# Pyber Challenge

### 4.3 Loading and Reading CSV files

In [None]:
# Add Matplotlib inline magic command
%matplotlib inline

# Dependencies and Setup
import matplotlib.pyplot as plt
import pandas as pd
import numpy as np

# File to Load (Remember to change these)
city_data_to_load = "Resources/city_data.csv"
ride_data_to_load = "Resources/ride_data.csv"

# Read the City and Ride Data
city_data_df = pd.read_csv(city_data_to_load)
ride_data_df = pd.read_csv(ride_data_to_load)


### Merge the DataFrames

In [None]:

# Combine the data into a single dataset
pyber_data_df = pd.merge(ride_data_df, city_data_df, how="left", on=["city", "city"])

# Display the data table for preview
pyber_data_df



## Deliverable 1: Get a Summary DataFrame 

In [None]:
#  1. Get the total rides for each city type

rides_by_city = pyber_data_df["ride_id"].groupby(pyber_data_df["type"]).count()
rides_by_city = rides_by_city.rename('Total Rides')
rides_by_city



In [None]:
# 2. Get the total drivers for each city type

drivers_by_city = city_data_df["driver_count"].groupby(city_data_df["type"]).sum()
drivers_by_city = drivers_by_city.rename('Total Drivers')
drivers_by_city

In [None]:
#  3. Get the total amount of fares for each city type

fares_by_city = pyber_data_df["fare"].groupby(pyber_data_df["type"]).sum()
fares_by_city = fares_by_city.rename('Total Fares')
fares_by_city

In [None]:
#  4. Get the average fare per ride for each city type. 

average_fare_by_city_type = pyber_data_df.groupby(pyber_data_df["type"]).mean()["fare"]
average_fare_by_city_type = average_fare_by_city_type.rename('Average Fare per Ride')
average_fare_by_city_type

In [None]:
# 5. Get the average fare per driver for each city type. 

average_fare_per_driver_by_city_type = fares_by_city / drivers_by_city
average_fare_per_driver_by_city_type = average_fare_per_driver_by_city_type.rename('Average Fare per Driver')
average_fare_per_driver_by_city_type

In [None]:
#  6. Create a PyBer summary DataFrame. 
pd.options.display.float_format = '${:,.2f}'.format
pyber_summary_df = pd.concat([rides_by_city, drivers_by_city, fares_by_city, average_fare_by_city_type, average_fare_per_driver_by_city_type], axis=1)    


pyber_summary_df


In [None]:
#  7. Cleaning up the DataFrame.

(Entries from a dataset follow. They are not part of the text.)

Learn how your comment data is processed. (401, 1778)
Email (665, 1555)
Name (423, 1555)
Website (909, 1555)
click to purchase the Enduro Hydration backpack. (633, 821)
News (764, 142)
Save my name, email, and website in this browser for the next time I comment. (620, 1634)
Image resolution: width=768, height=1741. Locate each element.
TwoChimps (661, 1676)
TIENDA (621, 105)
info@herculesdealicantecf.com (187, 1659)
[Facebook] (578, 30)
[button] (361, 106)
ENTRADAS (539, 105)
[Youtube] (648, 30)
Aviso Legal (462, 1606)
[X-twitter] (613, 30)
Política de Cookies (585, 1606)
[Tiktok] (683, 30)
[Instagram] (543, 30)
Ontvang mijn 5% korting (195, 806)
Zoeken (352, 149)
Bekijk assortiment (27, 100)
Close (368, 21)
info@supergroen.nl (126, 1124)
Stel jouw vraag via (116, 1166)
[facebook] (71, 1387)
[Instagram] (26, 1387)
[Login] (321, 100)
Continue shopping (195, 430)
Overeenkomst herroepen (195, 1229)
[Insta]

Delete the index name
pyber_summary_df.index.name = None

pyber_summary_df

## Deliverable 2.  Create a multiple line plot that shows the total weekly of the fares for each type of city.

In [None]:
# 1. Read the merged DataFrame
pyber_data_df


In [None]:
# 2. Using groupby() to create a new DataFrame showing the sum of the fares 
#  for each date where the indices are the city type and date.

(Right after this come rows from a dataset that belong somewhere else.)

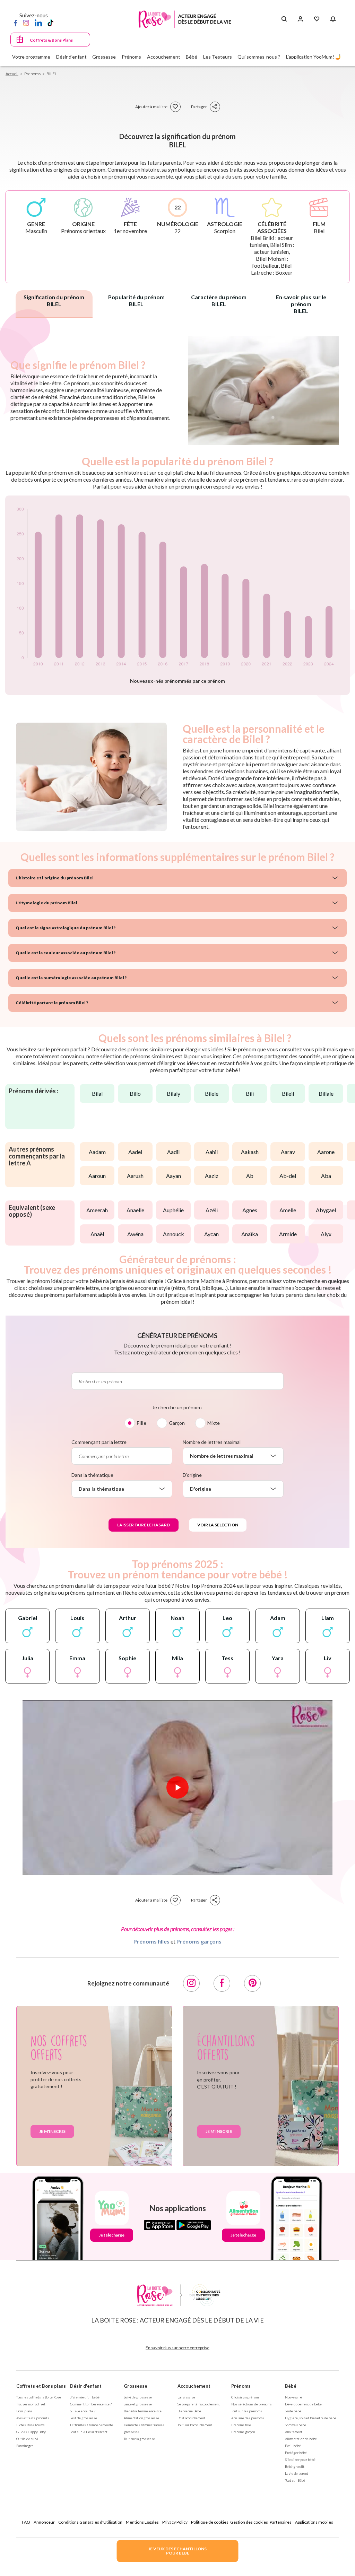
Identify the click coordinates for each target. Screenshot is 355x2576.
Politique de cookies (209, 2522)
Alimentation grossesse (141, 2418)
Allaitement (293, 2432)
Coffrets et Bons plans (41, 2386)
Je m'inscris (52, 2131)
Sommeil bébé (295, 2425)
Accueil (12, 73)
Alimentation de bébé (301, 2439)
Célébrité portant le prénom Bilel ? (52, 1002)
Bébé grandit (294, 2466)
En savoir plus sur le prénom (301, 304)
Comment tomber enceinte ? (91, 2404)
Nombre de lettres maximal (212, 1442)
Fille (141, 1423)
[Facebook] (15, 22)
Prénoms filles (151, 1941)
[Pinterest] (252, 1983)
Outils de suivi (27, 2439)
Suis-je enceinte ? (82, 2411)
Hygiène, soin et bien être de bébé (310, 2418)
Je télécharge (111, 2235)
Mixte (213, 1423)
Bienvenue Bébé (189, 2411)
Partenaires (281, 2522)
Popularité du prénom (136, 300)
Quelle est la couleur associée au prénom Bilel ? (65, 952)
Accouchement (194, 2386)
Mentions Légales (142, 2522)
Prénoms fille (241, 2425)
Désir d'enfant (86, 2386)
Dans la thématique (92, 1475)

fare_by_date_df = pyber_data_df.groupby(['date', 'type'])[['fare']].mean()
fare_by_date_df

In [None]:
# 3. Reset the index on the DataFrame you created in #1. This is needed to use the 'pivot()' function.
fare_by_date_df = fare_by_date_df.reset_index()
fare_by_date_df

In [None]:
# 4. Create a pivot table with the 'date' as the index, the columns ='type', and values='fare' 
# to get the total fares for each type of city by the date. 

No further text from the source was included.